Nuovo crollo delle borse asiatiche, Pechino sospende il ‘circuit breaker’

UPDATE – Pechino sospende il ‘circuit breaker' – A seguito della chiusura dei mercati cinesi, le autorità di Pechino hanno annunciato la sospensione a partire da venerdì del meccanismo del ‘circuit breaker', cioè il meccanismo che in Cina prevede una chiusura anticipata delle contrattazioni quando l’indice di Borsa sale o scende sale o scende di più del 7 per cento. L'obiettivo originario era quello di ridurre gli sbalzi, ma Pechino alla fine si è accorto che lo strumento ha portato praticamente agli effetti opposti, tanto che le stesse autorità hanno ammesso che "non ha funzionato come previsto".

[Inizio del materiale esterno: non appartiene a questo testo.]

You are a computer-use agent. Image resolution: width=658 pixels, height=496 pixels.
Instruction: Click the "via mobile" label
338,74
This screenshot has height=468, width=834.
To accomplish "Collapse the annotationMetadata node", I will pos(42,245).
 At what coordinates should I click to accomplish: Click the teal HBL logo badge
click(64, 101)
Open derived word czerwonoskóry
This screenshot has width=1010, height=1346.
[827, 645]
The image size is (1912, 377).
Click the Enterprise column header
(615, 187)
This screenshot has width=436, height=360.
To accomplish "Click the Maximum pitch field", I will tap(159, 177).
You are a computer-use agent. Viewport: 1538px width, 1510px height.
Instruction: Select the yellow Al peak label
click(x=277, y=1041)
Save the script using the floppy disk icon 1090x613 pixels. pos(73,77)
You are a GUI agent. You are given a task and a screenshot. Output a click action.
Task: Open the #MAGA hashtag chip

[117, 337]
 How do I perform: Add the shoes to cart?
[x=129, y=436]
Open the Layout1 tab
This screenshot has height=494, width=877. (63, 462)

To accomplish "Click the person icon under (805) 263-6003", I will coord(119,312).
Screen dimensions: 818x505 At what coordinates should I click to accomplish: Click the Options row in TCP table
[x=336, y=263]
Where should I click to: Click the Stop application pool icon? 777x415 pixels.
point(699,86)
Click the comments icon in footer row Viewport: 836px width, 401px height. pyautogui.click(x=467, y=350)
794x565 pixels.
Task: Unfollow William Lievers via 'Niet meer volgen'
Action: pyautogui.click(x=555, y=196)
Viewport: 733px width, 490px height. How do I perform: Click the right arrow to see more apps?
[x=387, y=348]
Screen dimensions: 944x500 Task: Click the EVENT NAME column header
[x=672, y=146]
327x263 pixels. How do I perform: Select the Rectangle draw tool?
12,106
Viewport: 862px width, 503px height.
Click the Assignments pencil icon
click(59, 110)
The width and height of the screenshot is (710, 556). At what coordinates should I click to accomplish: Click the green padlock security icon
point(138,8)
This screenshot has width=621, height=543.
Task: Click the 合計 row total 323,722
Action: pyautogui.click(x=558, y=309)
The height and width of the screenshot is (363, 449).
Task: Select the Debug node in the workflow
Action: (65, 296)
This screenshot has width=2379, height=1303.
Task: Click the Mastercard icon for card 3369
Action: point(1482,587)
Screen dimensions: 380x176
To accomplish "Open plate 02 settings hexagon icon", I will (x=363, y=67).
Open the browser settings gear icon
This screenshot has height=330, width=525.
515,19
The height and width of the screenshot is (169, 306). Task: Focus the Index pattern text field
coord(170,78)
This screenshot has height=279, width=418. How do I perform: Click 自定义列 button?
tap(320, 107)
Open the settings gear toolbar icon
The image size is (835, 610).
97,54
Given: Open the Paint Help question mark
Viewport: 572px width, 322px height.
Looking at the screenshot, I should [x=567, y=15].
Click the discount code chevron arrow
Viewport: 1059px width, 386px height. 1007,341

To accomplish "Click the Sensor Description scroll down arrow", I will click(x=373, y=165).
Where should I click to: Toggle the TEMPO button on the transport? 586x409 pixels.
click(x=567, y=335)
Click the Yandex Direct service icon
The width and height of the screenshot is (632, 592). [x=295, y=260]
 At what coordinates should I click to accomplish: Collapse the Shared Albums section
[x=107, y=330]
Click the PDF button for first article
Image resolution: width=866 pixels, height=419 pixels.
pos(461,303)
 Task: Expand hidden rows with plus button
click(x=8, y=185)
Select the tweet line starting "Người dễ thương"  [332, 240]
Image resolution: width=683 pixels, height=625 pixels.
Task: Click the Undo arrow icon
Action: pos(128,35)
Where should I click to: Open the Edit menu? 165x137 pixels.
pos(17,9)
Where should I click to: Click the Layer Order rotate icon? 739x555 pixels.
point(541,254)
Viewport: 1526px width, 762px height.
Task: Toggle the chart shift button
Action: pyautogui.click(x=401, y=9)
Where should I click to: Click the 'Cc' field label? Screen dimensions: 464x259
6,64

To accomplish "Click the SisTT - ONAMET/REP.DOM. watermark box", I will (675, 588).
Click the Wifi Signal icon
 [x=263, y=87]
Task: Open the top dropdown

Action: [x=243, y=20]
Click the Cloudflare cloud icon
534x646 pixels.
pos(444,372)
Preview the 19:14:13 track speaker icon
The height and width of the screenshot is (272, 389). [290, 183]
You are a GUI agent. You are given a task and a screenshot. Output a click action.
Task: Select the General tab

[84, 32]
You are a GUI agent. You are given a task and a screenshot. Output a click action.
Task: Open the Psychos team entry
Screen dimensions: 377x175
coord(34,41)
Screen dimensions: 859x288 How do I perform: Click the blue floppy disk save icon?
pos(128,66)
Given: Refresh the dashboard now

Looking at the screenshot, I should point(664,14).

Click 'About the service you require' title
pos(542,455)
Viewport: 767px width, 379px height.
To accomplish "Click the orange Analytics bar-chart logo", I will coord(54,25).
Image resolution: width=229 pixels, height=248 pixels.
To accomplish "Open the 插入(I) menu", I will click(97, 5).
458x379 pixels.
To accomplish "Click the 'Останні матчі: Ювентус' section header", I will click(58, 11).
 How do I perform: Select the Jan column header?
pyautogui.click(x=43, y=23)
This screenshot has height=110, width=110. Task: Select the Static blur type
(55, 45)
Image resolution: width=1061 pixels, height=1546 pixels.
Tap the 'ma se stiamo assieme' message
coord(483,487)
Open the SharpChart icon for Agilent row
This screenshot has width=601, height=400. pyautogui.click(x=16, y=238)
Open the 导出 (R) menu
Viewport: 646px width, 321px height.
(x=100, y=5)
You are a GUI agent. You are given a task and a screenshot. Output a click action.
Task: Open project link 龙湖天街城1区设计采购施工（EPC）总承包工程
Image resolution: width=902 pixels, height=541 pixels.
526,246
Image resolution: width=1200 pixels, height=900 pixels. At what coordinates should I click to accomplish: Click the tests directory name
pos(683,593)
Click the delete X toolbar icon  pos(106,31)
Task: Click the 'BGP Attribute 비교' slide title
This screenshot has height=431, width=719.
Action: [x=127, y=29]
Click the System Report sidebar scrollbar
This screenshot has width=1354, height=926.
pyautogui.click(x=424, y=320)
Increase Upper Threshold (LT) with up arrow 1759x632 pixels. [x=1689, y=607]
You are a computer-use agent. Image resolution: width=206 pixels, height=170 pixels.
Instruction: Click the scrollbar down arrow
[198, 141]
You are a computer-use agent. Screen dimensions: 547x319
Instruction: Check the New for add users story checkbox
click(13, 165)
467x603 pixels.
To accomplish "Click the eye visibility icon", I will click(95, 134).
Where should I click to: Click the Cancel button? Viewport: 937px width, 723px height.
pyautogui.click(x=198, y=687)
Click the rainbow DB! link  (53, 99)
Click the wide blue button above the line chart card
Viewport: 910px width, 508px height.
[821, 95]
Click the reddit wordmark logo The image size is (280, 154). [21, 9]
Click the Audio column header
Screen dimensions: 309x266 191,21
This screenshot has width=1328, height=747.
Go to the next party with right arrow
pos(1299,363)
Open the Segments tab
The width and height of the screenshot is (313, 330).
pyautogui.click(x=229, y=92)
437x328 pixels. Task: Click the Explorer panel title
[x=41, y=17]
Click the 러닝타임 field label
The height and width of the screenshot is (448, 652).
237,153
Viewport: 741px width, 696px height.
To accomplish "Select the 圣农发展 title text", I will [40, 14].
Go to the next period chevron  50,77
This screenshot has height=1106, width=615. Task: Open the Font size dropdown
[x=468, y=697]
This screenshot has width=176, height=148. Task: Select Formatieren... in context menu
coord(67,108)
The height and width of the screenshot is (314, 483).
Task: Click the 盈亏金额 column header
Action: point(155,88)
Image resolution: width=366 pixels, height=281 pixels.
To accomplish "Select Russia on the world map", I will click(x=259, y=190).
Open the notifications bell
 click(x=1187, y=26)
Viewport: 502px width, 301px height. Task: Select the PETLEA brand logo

Nuovo drammatico crollo delle Borse asiatiche. L’agenzia di stampa ufficiale Xinhua ha riferito giovedì che le contrattazioni a Shanghai e Shenzen sono state sospese per la giornata. I prezzi dell'indice CSI 300 sono crollati di oltre il 7 per cento nei primi 30 minuti di negoziazione. In particolare Shanghai cedeva il 7,32%, mentre lo Shenzhen era arrivato addirittura a cedere l'8,35%. Per la seconda volta in una settimana la Cina sospende le contrattazioni in tutte le piazze. La prima volta è accaduto lunedì scorso, quando il crollo è stato provocato anche dal dato negativo relativo alla manifattura cinese. Anche ieri è stata una giornata nera per le borse di tutto il mondo: le turbolenze dei mercati asiatici hanno trascinato con sé tutte le principali piazze europee. Milano è stata maglia nera in Europa con una chiusura a -2.67%.
Pechino svaluta lo yuan – A provocare il tonfo odierno dei listini è stata la svalutazione dello yuan, al livello più basso raggiunto dal 2011, decisa a sorpresa da Pechino. La svalutazione si inserisce in un quadro di rallentamento della crescita cinese e si somma alle tensioni geopolitiche: la tensione tra Iran e Arabia e anche il test nucleare della Corea del Nord. Dopo il lunedì nero, si annuncia oggi una possibile nuova ondata di crolli anche per le piazze europee e per Wall Street. Hong Kong perde oltre il 3%. Tokyo ha chiuso con il Nikkei a -2,33% la sua quarta seduta consecutiva in rosso. Continua anche la discesa del prezzo del greggio: nella piazza di New York è ai minimi dal 2009 e un barile viene contrattato a meno di 35 dollari.